*Instructions for the task*. Can you extract every line of the records that contains the word "This"?

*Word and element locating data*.
▬▬▬

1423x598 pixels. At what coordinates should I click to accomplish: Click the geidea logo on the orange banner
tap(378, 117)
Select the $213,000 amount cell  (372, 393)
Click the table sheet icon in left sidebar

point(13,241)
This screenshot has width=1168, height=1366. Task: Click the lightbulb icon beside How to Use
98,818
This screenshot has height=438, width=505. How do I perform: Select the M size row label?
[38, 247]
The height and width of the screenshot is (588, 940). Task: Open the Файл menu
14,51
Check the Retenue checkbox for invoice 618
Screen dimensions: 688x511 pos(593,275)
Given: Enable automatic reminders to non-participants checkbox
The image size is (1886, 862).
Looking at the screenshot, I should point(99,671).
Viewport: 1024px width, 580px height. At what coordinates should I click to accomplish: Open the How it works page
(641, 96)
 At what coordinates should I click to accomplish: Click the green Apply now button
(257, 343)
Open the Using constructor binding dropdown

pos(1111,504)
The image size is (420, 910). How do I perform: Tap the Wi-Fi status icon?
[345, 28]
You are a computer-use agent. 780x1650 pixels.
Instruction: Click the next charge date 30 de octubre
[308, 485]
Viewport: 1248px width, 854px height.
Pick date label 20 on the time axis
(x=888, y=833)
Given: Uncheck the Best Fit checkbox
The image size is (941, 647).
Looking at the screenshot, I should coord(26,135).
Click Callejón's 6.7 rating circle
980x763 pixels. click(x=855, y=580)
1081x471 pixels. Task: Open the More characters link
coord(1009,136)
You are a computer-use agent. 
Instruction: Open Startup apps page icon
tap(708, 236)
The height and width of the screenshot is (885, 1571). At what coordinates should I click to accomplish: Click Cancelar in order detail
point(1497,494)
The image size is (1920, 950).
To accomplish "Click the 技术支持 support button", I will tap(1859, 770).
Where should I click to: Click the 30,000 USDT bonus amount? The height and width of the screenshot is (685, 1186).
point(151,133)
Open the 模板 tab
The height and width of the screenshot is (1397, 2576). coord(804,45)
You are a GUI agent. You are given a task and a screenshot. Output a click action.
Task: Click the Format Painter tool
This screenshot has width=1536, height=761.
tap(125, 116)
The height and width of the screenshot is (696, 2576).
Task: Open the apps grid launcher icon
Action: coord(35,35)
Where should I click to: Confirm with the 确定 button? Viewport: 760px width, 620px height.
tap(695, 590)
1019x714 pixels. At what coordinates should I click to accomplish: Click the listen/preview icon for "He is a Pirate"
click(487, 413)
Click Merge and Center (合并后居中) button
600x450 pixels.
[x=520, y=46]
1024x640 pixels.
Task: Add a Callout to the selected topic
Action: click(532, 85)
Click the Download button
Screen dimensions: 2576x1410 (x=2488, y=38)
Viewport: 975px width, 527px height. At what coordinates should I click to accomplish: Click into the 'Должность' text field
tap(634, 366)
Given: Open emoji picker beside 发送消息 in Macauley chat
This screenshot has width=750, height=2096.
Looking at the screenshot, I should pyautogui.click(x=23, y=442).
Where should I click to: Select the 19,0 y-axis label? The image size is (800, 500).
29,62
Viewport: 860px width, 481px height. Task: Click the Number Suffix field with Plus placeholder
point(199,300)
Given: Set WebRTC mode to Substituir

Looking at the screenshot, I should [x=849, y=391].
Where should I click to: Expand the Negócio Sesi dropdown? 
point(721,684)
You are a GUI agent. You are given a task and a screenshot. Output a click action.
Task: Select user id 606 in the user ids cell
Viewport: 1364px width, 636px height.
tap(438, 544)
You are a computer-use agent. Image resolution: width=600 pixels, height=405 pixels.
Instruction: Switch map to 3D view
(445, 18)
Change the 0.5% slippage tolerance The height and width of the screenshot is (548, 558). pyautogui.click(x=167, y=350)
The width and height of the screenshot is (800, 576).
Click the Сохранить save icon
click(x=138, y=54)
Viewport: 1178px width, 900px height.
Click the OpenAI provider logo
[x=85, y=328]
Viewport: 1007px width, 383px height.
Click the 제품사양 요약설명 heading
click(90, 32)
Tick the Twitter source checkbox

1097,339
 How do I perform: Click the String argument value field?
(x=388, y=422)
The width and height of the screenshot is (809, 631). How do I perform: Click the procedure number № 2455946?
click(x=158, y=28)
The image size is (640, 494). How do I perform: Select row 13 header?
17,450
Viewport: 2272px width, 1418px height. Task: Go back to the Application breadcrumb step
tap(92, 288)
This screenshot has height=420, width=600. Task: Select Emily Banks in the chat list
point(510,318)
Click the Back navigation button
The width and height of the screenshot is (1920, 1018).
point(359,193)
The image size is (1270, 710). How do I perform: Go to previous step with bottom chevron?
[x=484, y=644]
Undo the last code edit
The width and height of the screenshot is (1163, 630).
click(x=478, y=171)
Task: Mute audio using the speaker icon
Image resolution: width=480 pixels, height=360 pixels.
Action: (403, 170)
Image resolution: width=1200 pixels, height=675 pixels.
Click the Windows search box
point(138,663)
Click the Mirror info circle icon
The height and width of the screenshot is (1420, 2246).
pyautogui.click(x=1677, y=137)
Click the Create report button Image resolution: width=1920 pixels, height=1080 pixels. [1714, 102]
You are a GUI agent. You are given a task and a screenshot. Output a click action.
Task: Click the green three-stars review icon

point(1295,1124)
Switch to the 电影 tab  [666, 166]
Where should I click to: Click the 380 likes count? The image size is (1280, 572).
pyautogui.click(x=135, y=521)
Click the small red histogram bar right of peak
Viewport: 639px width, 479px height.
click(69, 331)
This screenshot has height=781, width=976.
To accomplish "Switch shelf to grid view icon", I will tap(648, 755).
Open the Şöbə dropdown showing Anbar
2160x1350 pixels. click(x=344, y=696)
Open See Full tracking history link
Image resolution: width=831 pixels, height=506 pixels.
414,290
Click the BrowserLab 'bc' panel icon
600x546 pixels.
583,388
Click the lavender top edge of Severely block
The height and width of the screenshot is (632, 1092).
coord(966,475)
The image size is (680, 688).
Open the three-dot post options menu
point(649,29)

▬▬▬

*Result*.
This screenshot has width=1168, height=1366. Task: Click the lightbulb icon beside How to Use
This screenshot has height=438, width=505. How do I perform: Select the M size row label?
This screenshot has width=1536, height=761.
This screenshot has width=750, height=2096.
This screenshot has height=420, width=600. Task: Select Emily Banks in the chat list
This screenshot has height=781, width=976.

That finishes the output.